What you have to do:
Every line of the material below should be repeated exactly.

Records provided:
_ _ _ _ _ _ _

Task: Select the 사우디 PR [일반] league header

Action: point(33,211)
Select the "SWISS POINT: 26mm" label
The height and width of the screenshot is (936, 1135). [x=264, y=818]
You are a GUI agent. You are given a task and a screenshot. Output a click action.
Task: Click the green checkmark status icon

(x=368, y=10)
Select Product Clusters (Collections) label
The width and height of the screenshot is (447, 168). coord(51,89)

_ _ _ _ _ _ _

Response:
Task: Select the 사우디 PR [일반] league header

Action: point(33,211)
Select the "SWISS POINT: 26mm" label
The height and width of the screenshot is (936, 1135). [x=264, y=818]
You are a GUI agent. You are given a task and a screenshot. Output a click action.
Task: Click the green checkmark status icon

(x=368, y=10)
Select Product Clusters (Collections) label
The width and height of the screenshot is (447, 168). coord(51,89)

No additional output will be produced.